2015 Android tablet computer by Google

The Pixel C is a 10.2-inch (260 mm) Android-based tablet computer developed and marketed by Google. The device was unveiled during a media event on September 29, 2015. On October 9, 2018, it was succeeded by the Pixel Slate.

== Specifications ==
=== Hardware ===
The Pixel C is powered by the Nvidia Tegra X1 quad-core system-on-a-chip. It features 3 GB of RAM and models are available with 32 GB and 64 GB of storage. The Pixel C features a 10.2 in 2560×1800 resolution IPS panel with a pixel density of 308 ppi.

An optional keyboard accessory is available for the Pixel C. The tablet can attach to the keyboard magnetically via a hinge (to use as a laplet), or the keyboard can be attached to the front or back of the tablet for storage. The keyboard connects via Bluetooth and is battery powered; when the keyboard is snapped to the front of the tablet, it can be charged inductively by the tablet.

The rear camera has eight megapixels and the front camera as well. Both can record video at Full HD (1080p) resolution.

=== Software ===
The Pixel C shipped with Android 6.0.1 Marshmallow. Android 7.0 "Nougat" was released for the Pixel C, among other devices, on August 22. Google released Android 7.1.1 Nougat for the Pixel C (among other devices) in December 2016.

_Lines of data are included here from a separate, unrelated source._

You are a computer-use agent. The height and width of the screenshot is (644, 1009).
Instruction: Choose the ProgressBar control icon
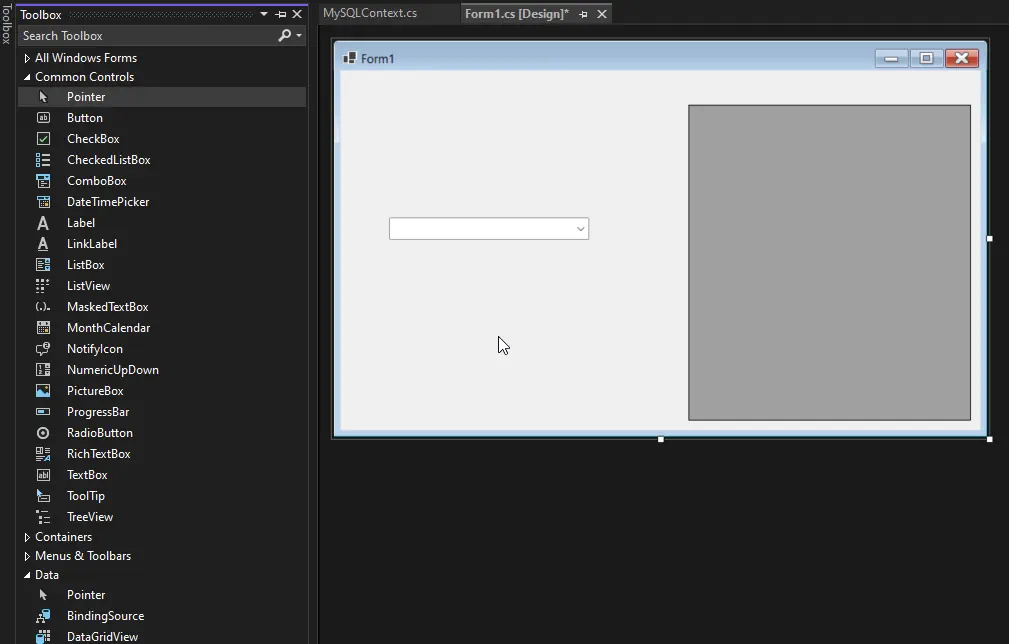click(x=43, y=412)
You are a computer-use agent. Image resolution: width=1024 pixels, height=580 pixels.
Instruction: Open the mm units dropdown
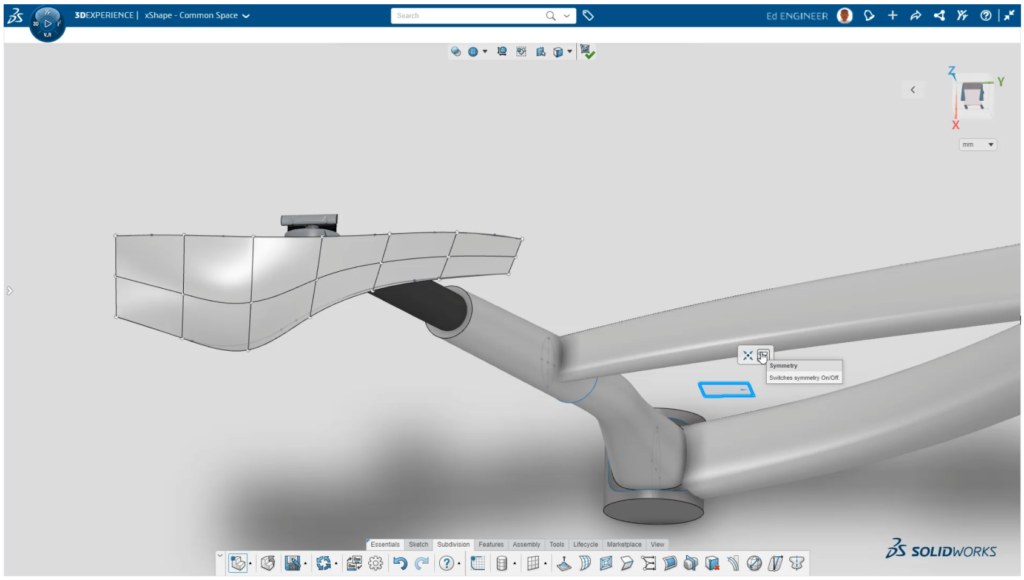point(977,143)
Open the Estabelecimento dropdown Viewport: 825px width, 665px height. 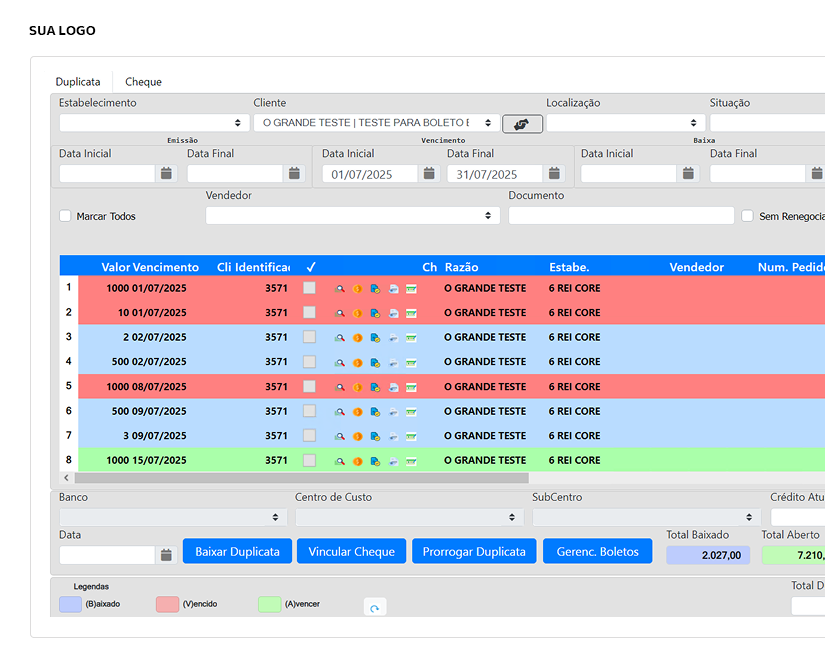pyautogui.click(x=154, y=123)
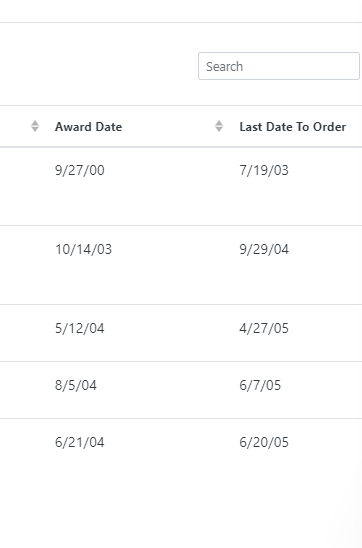Click the sort arrows left of Award Date
The image size is (362, 548).
(35, 126)
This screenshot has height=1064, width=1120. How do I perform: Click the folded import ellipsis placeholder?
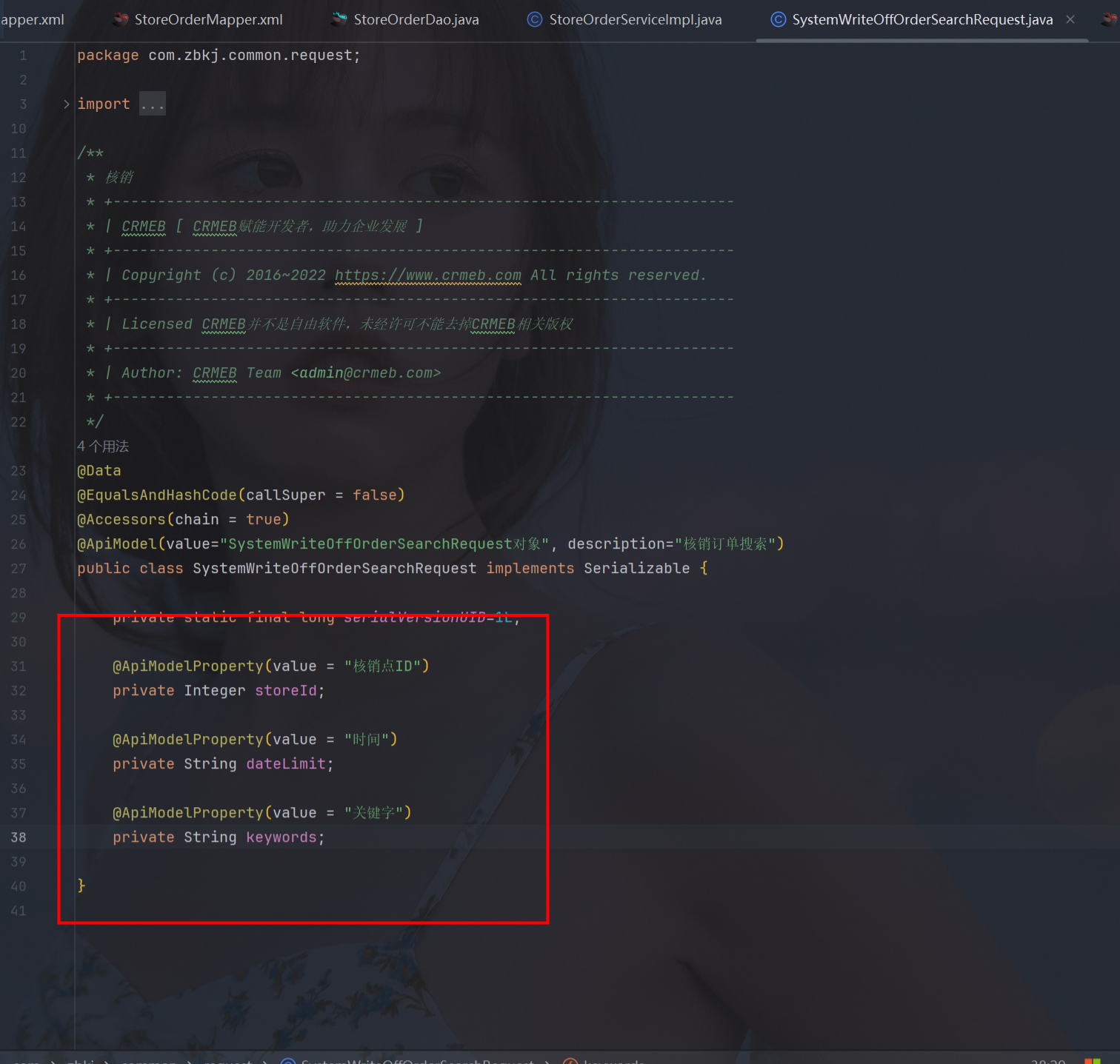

Android 7.1.2 was released in March 2017; it added the Pixel Launcher and System UI, as well as a redesigned recent apps menu with a new grid-based layout. However, the Pixel Launcher that the Pixel C runs is reportedly separate from the launcher the Pixel phones run, even though they are visually extremely similar, if not identical.

Google released Android 8.0 Oreo (without the Treble feature for device independent system updates) for the Pixel C, among other devices, in August 2017. Android 8.1 Oreo was released for the Pixel C, as well as some other devices, on December 5, 2017.